Base Score Metrics: Attack Vector (Network, Adjacent, Local, Physical), Attack Complexity (Low/High), Privileges Required, User Interaction, Scope (Changed/Unchanged), Confidentiality/Integrity/Availability Impact. Base scores range 0.0–10.0.

Temporal Metrics: Exploit Code Maturity, Remediation Level, Report Confidence. These adjust the base score based on current exploitation activity — a Critical with Proof-of-Concept exploit is higher priority than one with Unproven exploit code.

Prioritization: CySA+ analysts combine CVSS scores with asset criticality, exposure (internet-facing vs. internal), and threat intelligence (CISA KEV catalog) to prioritize remediation. A CVSS 7.5 on an internet-facing critical asset outranks CVSS 9.8 on an isolated dev server.

Key Topics:

• IR lifecycle: Preparation, Detection, Analysis, Containment, Eradication, Recovery, Post-Incident
• NIST SP 800-61r2 Computer Security Incident Handling Guide
• Incident classification and severity — P1/P2/P3/P4 tiering
• Digital forensics fundamentals — chain of custody, evidence preservation
• Memory forensics, disk forensics, and network forensics
• Malware analysis — static analysis, dynamic analysis, sandboxing
• Root cause analysis (RCA) and lessons-learned process
• Containment strategies: network isolation, account disablement, firewall rules
• Tabletop exercises and IR plan testing

IR Lifecycle Deep Dive:

Detection & Analysis: Alert triage begins with validating the alert (true positive vs. false positive), then scoping the incident — how many systems are affected, what data may be at risk, lateral movement indicators? SIEM, EDR, and threat intelligence are used together.

Containment: Short-term containment (isolating affected hosts, blocking C2 IPs) preserves evidence while limiting damage. Long-term containment may involve patching, credential rotation, and reimaging while business operations continue on clean systems.
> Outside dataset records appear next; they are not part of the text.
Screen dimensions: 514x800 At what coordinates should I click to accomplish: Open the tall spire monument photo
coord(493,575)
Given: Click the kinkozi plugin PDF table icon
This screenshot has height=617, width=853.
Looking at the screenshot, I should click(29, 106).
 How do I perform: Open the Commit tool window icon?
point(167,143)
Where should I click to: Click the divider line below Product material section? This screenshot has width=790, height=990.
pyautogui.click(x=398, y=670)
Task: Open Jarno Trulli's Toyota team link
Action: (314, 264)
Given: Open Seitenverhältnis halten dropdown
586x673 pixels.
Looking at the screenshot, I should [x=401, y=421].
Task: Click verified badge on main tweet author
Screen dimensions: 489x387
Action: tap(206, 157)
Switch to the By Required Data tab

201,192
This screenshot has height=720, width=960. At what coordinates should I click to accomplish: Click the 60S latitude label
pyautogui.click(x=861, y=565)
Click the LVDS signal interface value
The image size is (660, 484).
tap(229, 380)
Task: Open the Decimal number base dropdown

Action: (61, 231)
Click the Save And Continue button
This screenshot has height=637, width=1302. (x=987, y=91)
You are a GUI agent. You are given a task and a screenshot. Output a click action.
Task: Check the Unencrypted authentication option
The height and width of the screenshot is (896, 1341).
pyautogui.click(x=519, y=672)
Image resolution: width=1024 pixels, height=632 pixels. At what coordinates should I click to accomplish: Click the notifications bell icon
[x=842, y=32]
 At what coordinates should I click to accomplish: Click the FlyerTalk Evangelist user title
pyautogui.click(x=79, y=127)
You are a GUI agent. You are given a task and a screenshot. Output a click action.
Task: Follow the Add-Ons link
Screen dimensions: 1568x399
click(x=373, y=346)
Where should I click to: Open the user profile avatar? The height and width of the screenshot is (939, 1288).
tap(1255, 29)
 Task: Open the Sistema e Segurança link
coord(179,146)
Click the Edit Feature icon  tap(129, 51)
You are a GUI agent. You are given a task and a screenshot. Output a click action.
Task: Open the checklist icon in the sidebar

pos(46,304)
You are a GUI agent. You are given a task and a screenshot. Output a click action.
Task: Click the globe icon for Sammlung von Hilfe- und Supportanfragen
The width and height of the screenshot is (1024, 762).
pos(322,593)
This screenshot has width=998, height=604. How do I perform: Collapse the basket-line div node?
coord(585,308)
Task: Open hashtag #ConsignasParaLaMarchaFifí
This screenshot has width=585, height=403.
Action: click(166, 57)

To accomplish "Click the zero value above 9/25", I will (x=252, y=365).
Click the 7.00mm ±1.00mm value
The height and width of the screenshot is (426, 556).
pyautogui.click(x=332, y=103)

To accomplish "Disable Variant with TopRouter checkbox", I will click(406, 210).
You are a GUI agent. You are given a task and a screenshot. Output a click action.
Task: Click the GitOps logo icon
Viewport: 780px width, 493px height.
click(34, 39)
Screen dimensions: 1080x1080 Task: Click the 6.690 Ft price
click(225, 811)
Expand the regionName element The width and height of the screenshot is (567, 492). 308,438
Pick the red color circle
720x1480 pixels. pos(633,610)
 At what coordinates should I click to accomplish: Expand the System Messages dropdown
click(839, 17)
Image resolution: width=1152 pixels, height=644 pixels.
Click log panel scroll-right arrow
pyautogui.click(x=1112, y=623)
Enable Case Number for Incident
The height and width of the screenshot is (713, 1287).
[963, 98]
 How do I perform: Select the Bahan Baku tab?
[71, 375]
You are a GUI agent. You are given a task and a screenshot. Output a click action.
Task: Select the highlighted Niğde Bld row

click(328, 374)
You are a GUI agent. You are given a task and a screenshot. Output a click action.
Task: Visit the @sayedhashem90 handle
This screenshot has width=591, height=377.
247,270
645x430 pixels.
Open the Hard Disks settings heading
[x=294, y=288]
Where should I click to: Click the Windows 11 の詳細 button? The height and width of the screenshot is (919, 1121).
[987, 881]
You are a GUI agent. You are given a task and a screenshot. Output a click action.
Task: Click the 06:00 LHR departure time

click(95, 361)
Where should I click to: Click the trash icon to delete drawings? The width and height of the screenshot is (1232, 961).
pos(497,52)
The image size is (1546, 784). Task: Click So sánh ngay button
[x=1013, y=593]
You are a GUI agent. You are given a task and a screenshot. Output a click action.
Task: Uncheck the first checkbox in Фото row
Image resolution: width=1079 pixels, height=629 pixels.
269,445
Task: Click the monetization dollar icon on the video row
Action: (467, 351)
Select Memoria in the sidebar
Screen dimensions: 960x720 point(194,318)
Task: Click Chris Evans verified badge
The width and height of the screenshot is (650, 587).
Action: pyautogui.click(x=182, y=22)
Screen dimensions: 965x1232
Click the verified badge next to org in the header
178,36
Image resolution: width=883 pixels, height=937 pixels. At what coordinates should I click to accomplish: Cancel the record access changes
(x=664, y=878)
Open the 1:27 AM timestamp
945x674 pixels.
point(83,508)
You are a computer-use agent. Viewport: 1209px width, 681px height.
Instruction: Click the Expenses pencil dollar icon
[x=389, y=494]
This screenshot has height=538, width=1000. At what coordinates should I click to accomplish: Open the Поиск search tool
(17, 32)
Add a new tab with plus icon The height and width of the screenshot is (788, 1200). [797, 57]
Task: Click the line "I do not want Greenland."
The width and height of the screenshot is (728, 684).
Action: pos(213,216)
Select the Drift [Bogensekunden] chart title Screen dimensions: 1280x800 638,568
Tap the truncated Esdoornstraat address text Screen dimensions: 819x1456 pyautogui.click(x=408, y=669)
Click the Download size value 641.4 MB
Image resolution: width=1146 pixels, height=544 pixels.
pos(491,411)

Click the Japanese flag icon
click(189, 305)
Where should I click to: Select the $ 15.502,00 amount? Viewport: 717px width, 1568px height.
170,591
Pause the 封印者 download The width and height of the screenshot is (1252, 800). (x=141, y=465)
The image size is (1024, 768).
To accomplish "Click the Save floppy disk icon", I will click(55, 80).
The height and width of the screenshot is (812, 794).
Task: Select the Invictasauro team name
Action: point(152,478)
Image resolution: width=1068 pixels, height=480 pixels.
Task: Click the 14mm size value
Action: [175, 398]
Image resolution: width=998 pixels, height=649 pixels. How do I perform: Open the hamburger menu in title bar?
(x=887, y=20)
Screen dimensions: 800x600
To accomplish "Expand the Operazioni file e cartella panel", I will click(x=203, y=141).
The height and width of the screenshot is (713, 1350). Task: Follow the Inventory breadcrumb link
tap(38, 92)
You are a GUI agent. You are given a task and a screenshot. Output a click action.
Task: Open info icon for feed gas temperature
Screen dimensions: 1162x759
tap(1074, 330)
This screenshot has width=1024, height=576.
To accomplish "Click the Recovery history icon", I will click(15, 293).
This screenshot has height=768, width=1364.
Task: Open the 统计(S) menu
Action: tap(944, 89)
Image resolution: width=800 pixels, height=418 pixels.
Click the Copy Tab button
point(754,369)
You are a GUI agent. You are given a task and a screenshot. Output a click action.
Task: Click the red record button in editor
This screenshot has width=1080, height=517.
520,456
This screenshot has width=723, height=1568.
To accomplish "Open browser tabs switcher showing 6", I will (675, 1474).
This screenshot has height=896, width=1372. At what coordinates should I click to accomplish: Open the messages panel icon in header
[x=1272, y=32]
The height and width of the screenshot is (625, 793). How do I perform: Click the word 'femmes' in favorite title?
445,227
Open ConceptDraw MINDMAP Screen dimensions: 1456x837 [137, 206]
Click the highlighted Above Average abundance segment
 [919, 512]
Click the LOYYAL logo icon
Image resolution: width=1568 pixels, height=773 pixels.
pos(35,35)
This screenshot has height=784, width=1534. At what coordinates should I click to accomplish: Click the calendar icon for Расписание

Post-Incident Activity: The lessons-learned meeting (held within 2 weeks of resolution) identifies process gaps, detection failures, and control improvements. Outputs: updated playbooks, new detection rules, revised asset inventories, and management reports.

Key Topics:

• Security metrics and KPIs — MTTD, MTTR, false positive rate, SLA compliance
• Security dashboards and executive reporting
• Vulnerability management reporting — aging reports, SLA breach tracking
• Communicating risk to non-technical stakeholders
• Compliance reporting — audit evidence, control testing results
• Incident report writing — technical details, executive summaries, IoCs
• Threat intelligence sharing — ISACs, STIX/TAXII, vendor sharing programs
• Continuous improvement cycles — Plan-Do-Check-Act (PDCA)

Key Security Metrics:

MTTD (Mean Time to Detect): The average time between when a security incident occurs and when the SOC first detects it. Lower MTTD reduces the attacker's dwell time. Industry benchmark: under 24 hours for critical incidents.

MTTR (Mean Time to Respond/Remediate): The average time from detection to full containment and remediation. Tracked separately for incident response (containment) and vulnerability management (patching). Patch SLAs typically: Critical = 24h, High = 7d, Medium = 30d, Low = 90d.

Executive Reporting: Board and executive reports emphasize business risk, compliance posture, and trend data — not technical details. Frame security metrics in business terms: "Data breach risk reduced 40% through patch compliance improvements" rather than "CVE coverage improved."